Heute wolle man andere eher durch den guten Eindruck überzeugen, den man hinterlasse: "Die Leute sollen sehen, dass wir ganz normale Menschen sind und nicht vor Heiligkeit schweben", sagt Ursula Krauß. Ein Rest Missionierung bleibt also. "Das hat jeder ein bisschen im Hintergrund", sagt Krauß. "Wenn man von etwas überzeugt ist, versucht man natürlich, es anderen schmackhaft zu machen. Da unterscheidet sich der VfB-Fan nicht vom Gläubigen." Und überzeugt ist die Familie Krauß von den Vorzügen ihrer Kirche. "Es ist alles etwas lockerer", sagt der 14-Jährige Gordon, der im nächsten Jahr seine Konfirmation feiert. Eine Parallele zu evangelischen Christen, "denen wir uns generell am nächsten fühlen", sagt sein Vater.

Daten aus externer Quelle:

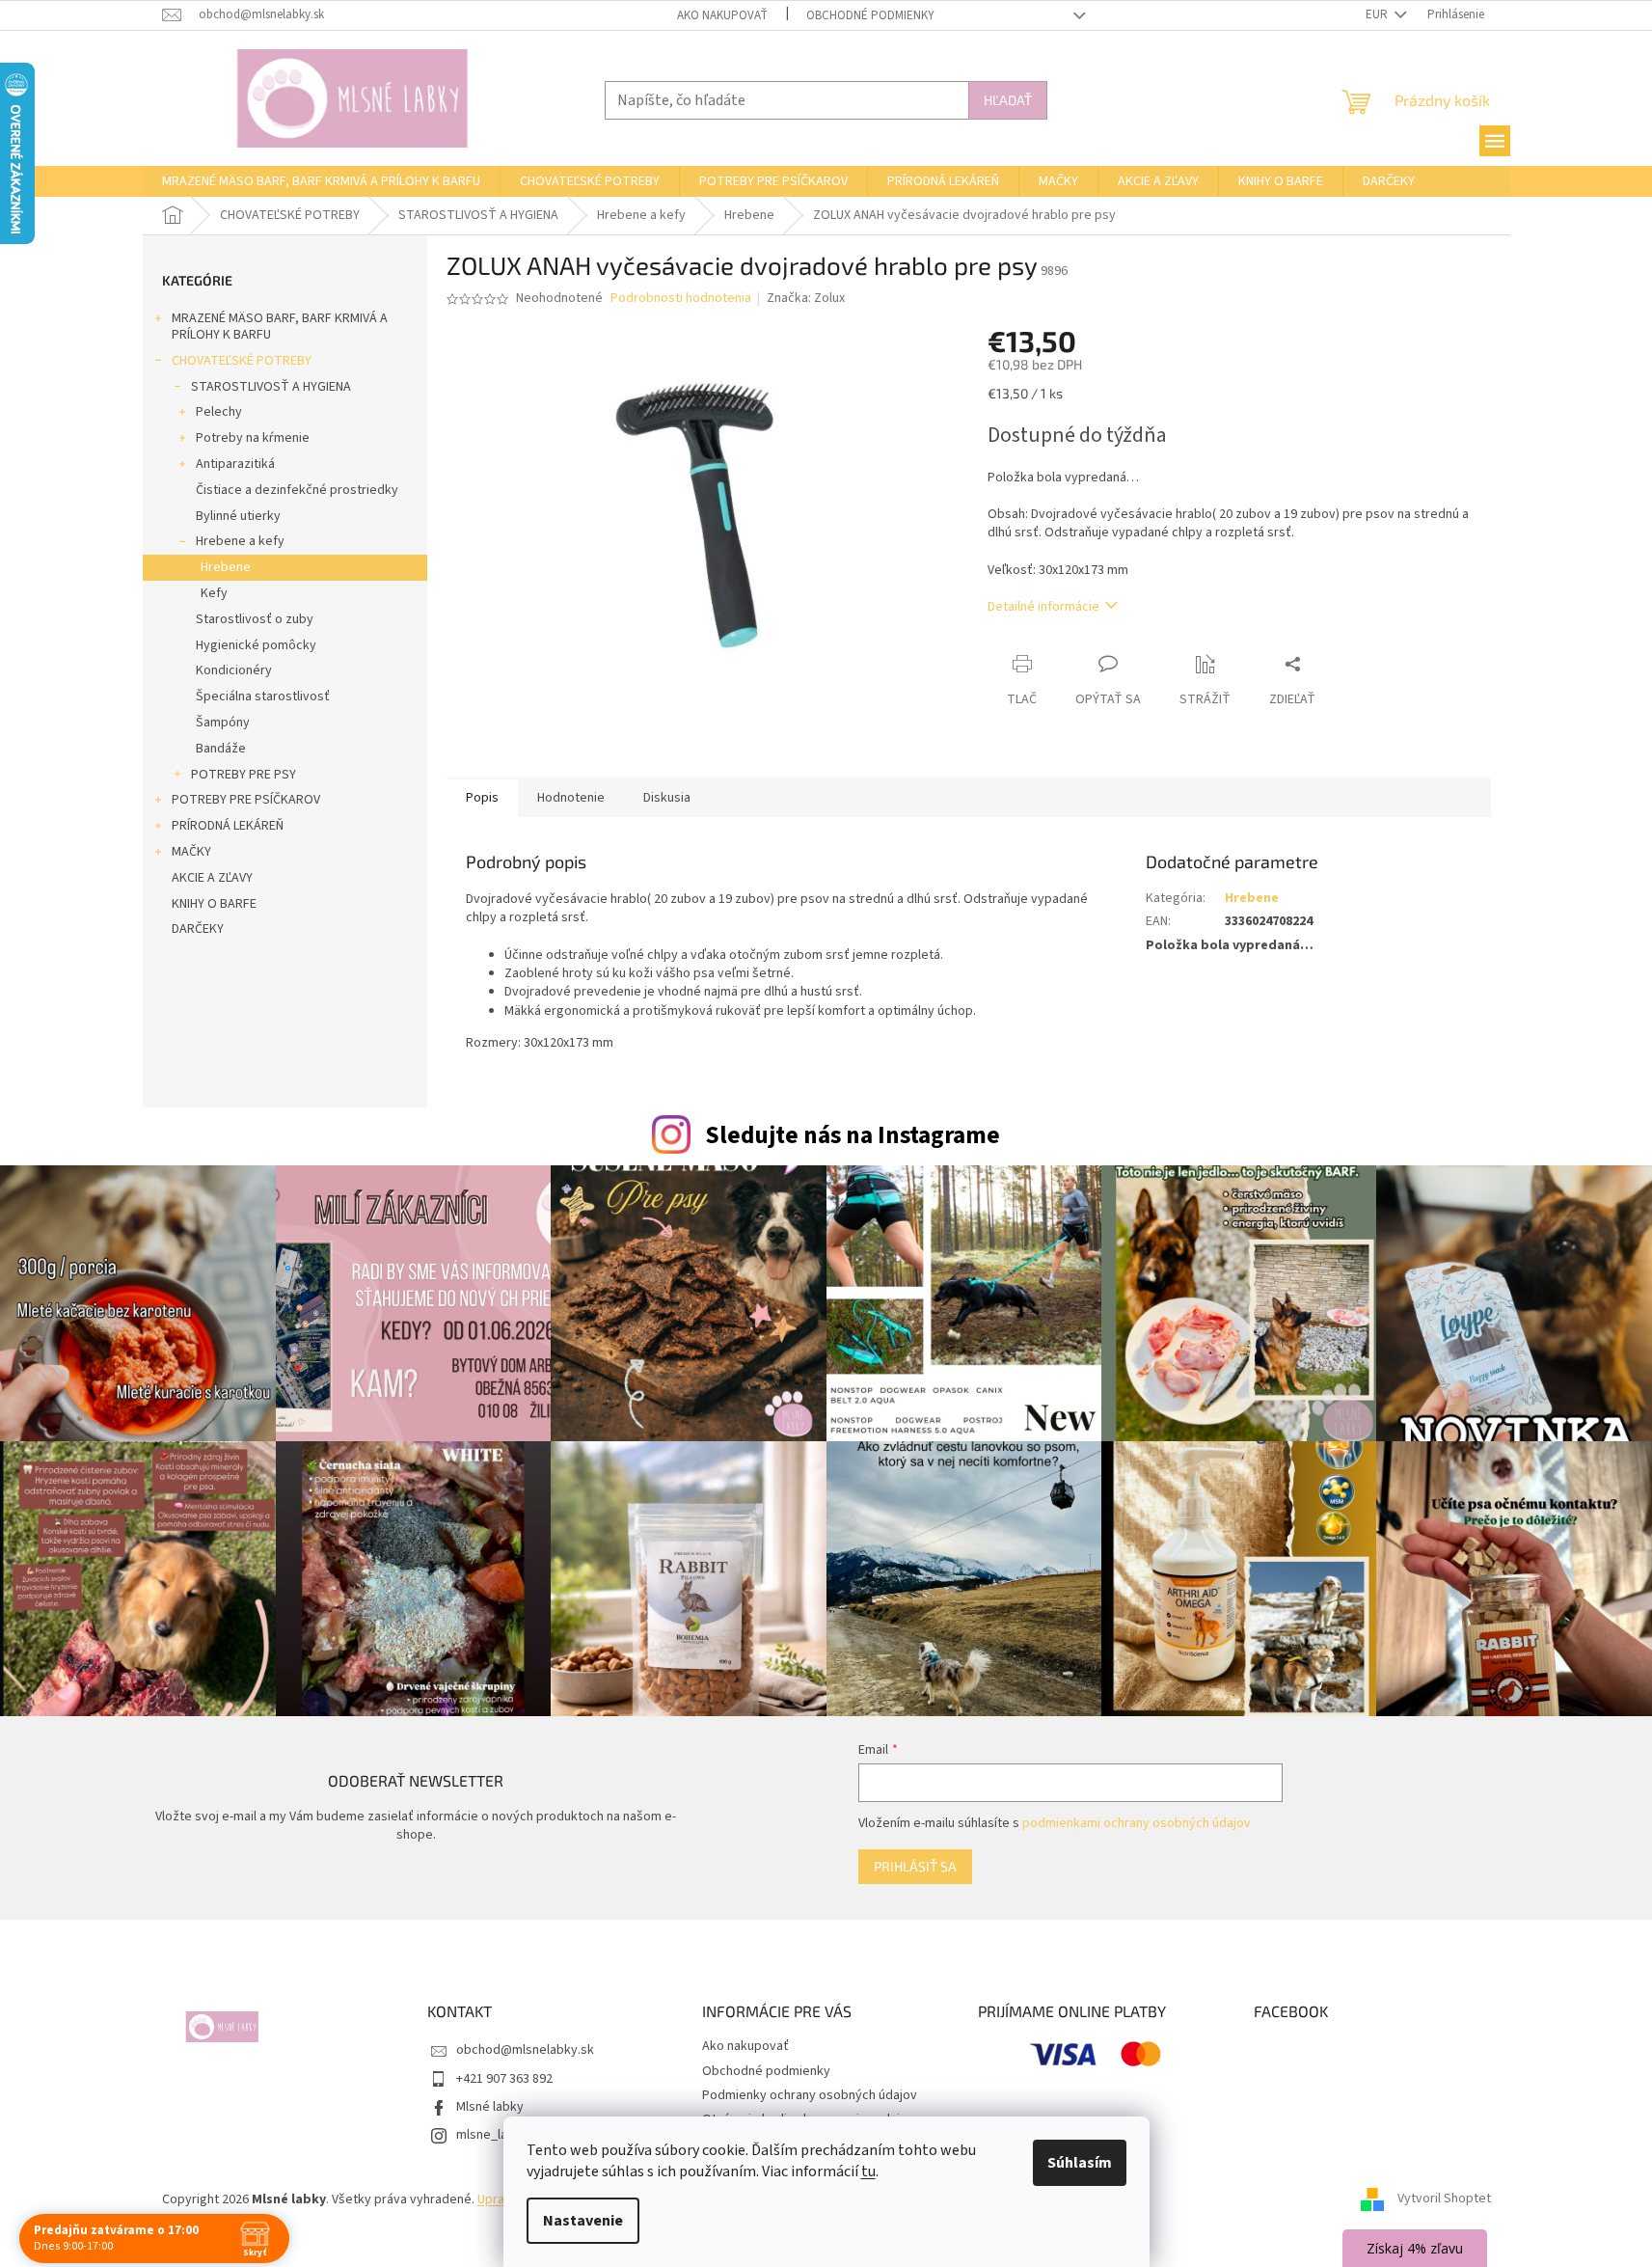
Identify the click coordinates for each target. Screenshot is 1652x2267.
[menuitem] (321, 181)
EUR (1378, 14)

In der Grundschule haben die Kinder den Religionsunterricht besucht, der ökumenisch angelegt war, jetzt warten sie auf das Fach Ethik. Sonntags gehen alle in die Kirche, oft auch noch mittwochs. Der Zusammenhalt in den kleinen Gemeinden ist nach wie vor groß. In Neuwirtshaus zählen knapp hundert Mitglieder dazu, mehr als die Hälfte kommt regelmäßig. "Das Prinzip ist, dass fast jeder schon von Kindesbeinen an aktiv ist", erläutert Krauß.
Die musikalische Familie bringt sich in Chor und Orchester ein, Ursula Krauß gibt in der Gemeinde Religionsunterricht. Nur die geistigen Führer, die Apostel, sind Hauptberufler - die Gemeindevorsteher etwa arbeiten ehrenamtlich. "Auch das ist uns sympathisch", sagt Krauß, "die Predigten sind zwar vielleicht nicht so professionell wie anderswo, aber unsere Führungskräfte haben Bodenhaftung und kennen alle alltäglichen Probleme.

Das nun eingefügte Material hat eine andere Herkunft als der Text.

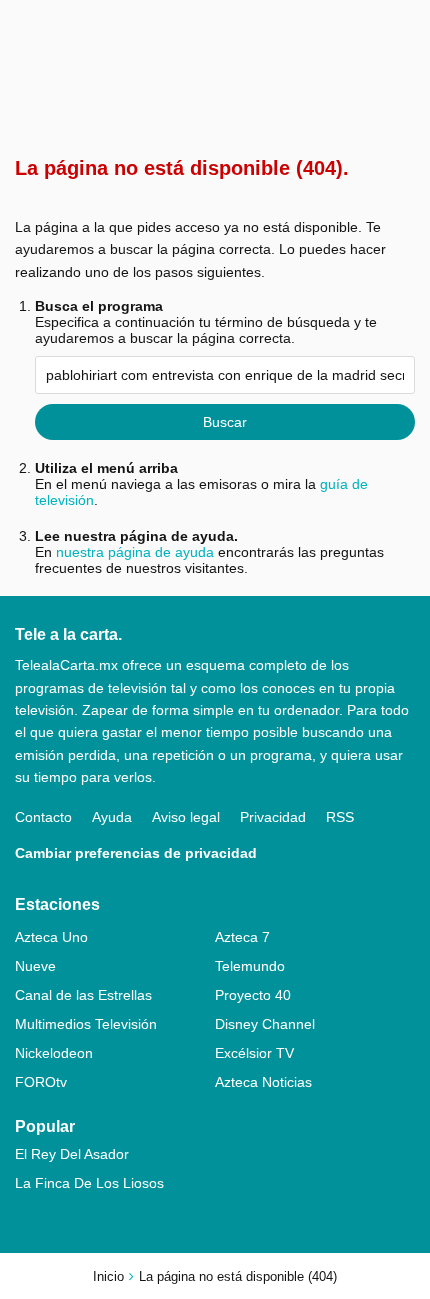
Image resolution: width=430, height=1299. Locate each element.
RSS (340, 817)
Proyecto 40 (253, 995)
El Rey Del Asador (72, 1154)
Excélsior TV (254, 1053)
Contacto (43, 817)
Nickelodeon (54, 1053)
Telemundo (250, 966)
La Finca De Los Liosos (89, 1183)
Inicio (108, 1276)
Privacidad (273, 817)
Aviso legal (186, 817)
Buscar (225, 422)
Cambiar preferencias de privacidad (136, 853)
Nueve (35, 966)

"Aus der Familie spricht Überzeugung - und das, obwohl sie sich ihren Glauben nicht aktiv selbst ausgesucht hat. Beide Ehepartner stammen aus neuapostolischen Familien, kennen sich aus der Gemeinde, waren in derselben Jugendgruppe. "Man hat damals die Freizeit überwiegend zusammen verbracht, die meisten meiner Freunde kamen aus der Gemeinde", erinnert sich Uwe Krauss. Heute sei auch das anders: "Gordons Freundeskreis etwa setzt sich vorwiegend aus Schulkameraden zusammen."Was also bedeutet Glaube, ohne Essens- oder Kleidervorschriften, ohne markante Symbole?
"Beim Beten wird man ruhiger, man kann sich daran halten", sagt Krauß, jetzt wieder nachdenklich. "Wenn man einen Glauben hat, setzt man andere Prioritäten und lässt sich nicht von der Angst, etwa vor einer Wirtschaftskrise, lähmen. Die Gegenwart ist ein Geschenk."
Die Neuapostolische Kirche zählt weltweit über elf Millionen Mitglieder und ist nach Katholiken, Protestanten und Orthodoxen die viertstärkste christliche Konfession. In Deutschland ist sie mit rund 370000 Mitgliedern die drittgrößte christliche Einzelkirche. In Stuttgart bekennen sich etwa 5000 Menschen in über 20 Gemeinden zu der Religionsgemeinschaft, die Ende des 19. Jahrhunderts aus der Katholisch-Apostolischen Gemeinde in Großbritannien entstanden ist. Im Mittelpunkt der neuapostolischen Lehre und der Gottesdienste steht die Wiederkunft Christi, Grundlage ist die Lutherbibel in der Übersetzung von 1984. Die geistlichen Führer werden als Apostel bezeichnet, die sich als Nachfolger der ersten Apostel Jesu verstehen. Dementsprechend ist die Kirche missionarisch ausgerichtet, um anderen das Evangelium zu verkünden. Die Amtsträger sind berufene Laien, die zum allergrößten Teil ehrenamtlich arbeiten.
Erst in den vergangenen Jahrzehnten hat sich die Neuapostolische Kirche zunehmend nach außen geöffnet. Zuvor trat sie eher introvertiert mit einem starken Zusammengehörigkeitsgefühl auf und hatte deshalb immer wieder mit Kritik und einem fragwürdigen Sekten-Image zu kämpfen. Nach dem Wandlungsprozess sind solche Stimmen inzwischen weit gehend verstummt.